Tuesday, October 6, 2009

GOURMET RIP


So, Gourmet magazine is dead. This seems in every way to be a very bad thing. If Gourmet can’t make it, here’s not much hope for anybody else. The fact that it closed despite having a circulation of a million seems truly amazing, but they say it was the lack of advertising that killed it.

I joined in the general mourning, then realized that despite being a foodie and magazine junkie, and despite the obvious truth that Gourmet contained plenty of good writing – by the likes of Jane and Michael Stern, Jonathan Gold, Anthony Bourdain, Jonathan Hayes and (once, spectacularly in “Consider the Lobster”) David Foster Wallace - I realized I didn’t actually buy the magazine all that often.

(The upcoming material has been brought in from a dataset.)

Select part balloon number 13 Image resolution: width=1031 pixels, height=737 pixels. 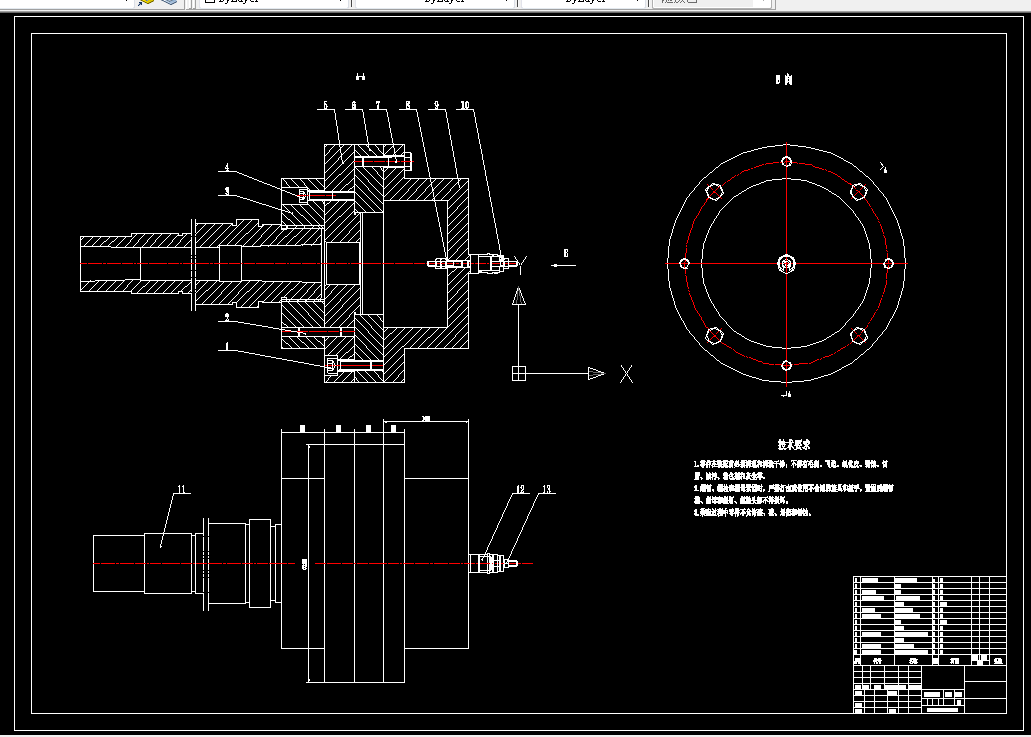coord(546,489)
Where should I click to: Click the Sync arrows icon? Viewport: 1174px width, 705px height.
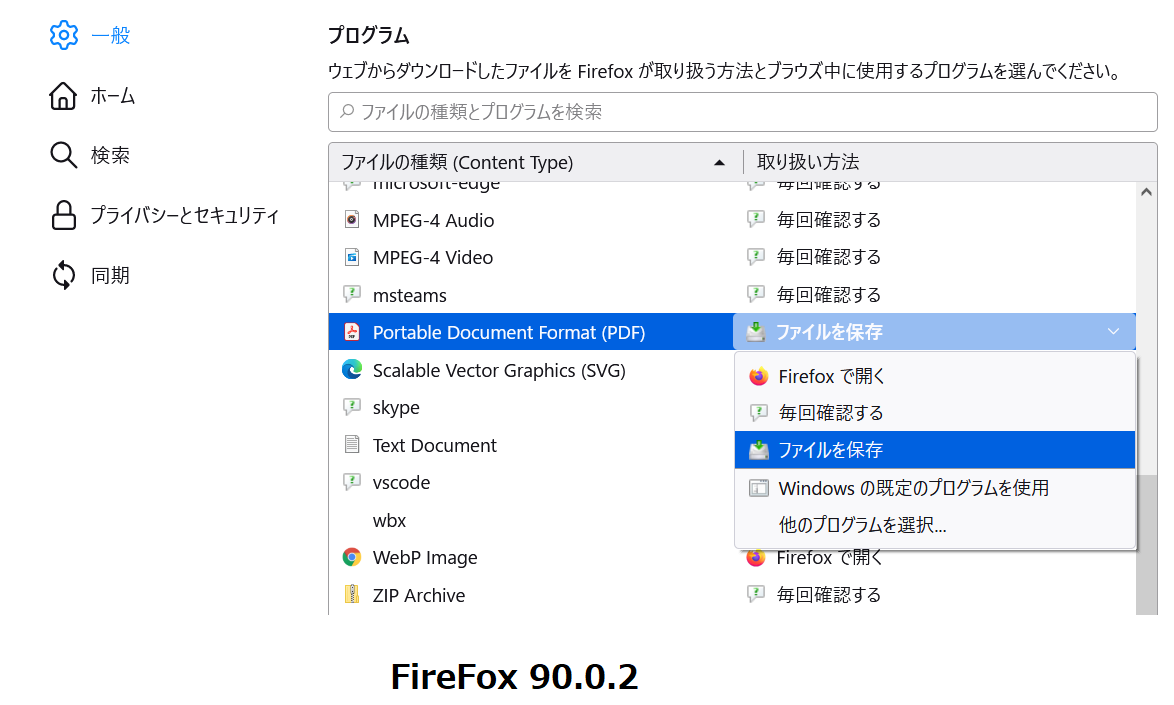63,275
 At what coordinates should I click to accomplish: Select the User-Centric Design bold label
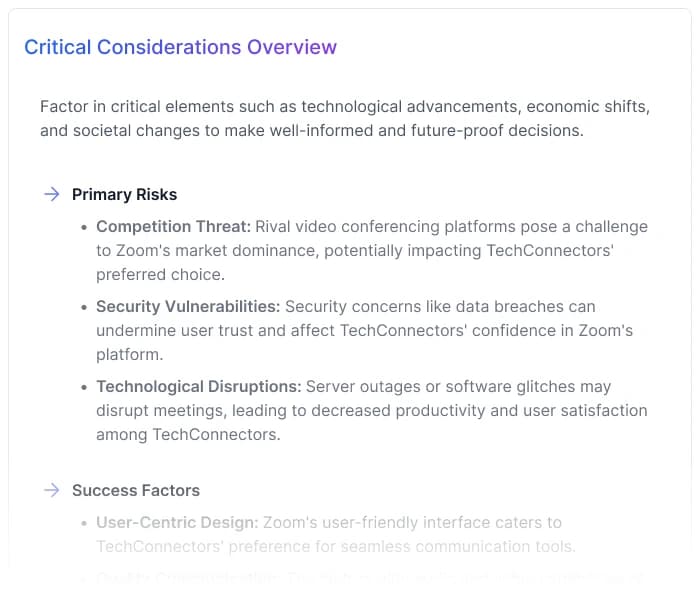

I asked myself why and dug out, more or less at random, one of the issues I did buy, May 2007, the “Special Travel Issue,” to see if I could find any clues to my lack of purchasing. The cover has various shout lines including “+59 recipes we brought back” “The world’s 36 best food destinations” “43 places to stay” the promise of recipes for cocnt mousse and Brazilian shrimp: frankly I can’t imagine why I bought it in the first places.

But good lord, this 228 page issue is awash with advertising, so much so that it’s actually hard to find the content of the magazine. There are full page color ads for Mercedes, Cartier, Ambien, Botox, the Waldorf Astoria, plus various banks and cruise lines. There’s Andy Garcia shilling for Cadillac, and a tousled Kim Basinger who seems to have been ravished by her Baume & Mercier wristwatch.


Yes, yes I know it’s a special issue, but even so all this rather suggested that I wasn’t precisely the demographic these advertisers were looking for. Admittedly there were one or two food ads, but they seemed very low powered by comparison, Wines from Spain, Cacao Reserve, Kashi. I didn’t feel very at home.

And sure, if you could find them, there were some interesting recipes, for veal rolls and lion’s head casserole. But others were way less interesting; grilled pita with Greek salad, radish-cabbage coleslaw (oh boy!!).

And somewhere there were some genuine food articles, one about a search for truffles in Saudi Arabia: who knew? But elsewhere a certain level of humorless absurdity crept in. An article about Tangier had the sub heading “Paul Bowles was onto something when he decided to stay in Morocco for good. Is there another country or cuisine that’s as fragrant colorful and textured .. ?”


You could argue about the cuisine, but it doesn’t take a whole lot of argument to determine what Bowles was “onto” in Morocco. Safe to say that boys and dope were much higher on his menu than the couscous. Were the readers of Gourmet not supposed to know about that stuff, or was it just too indelicate to mention?

Some of the online reaction suggests that the death of Gourmet is at least partly because of the explosion of food blogging, though it seems to me that blogging is the symptom rather than the disease. Either way, I suppose Cartier, Botox, Ambien et al must now be looking for new places to advertise. The Psycho-Gourmet is here, he’s waiting, he’s ready to prostitute himself.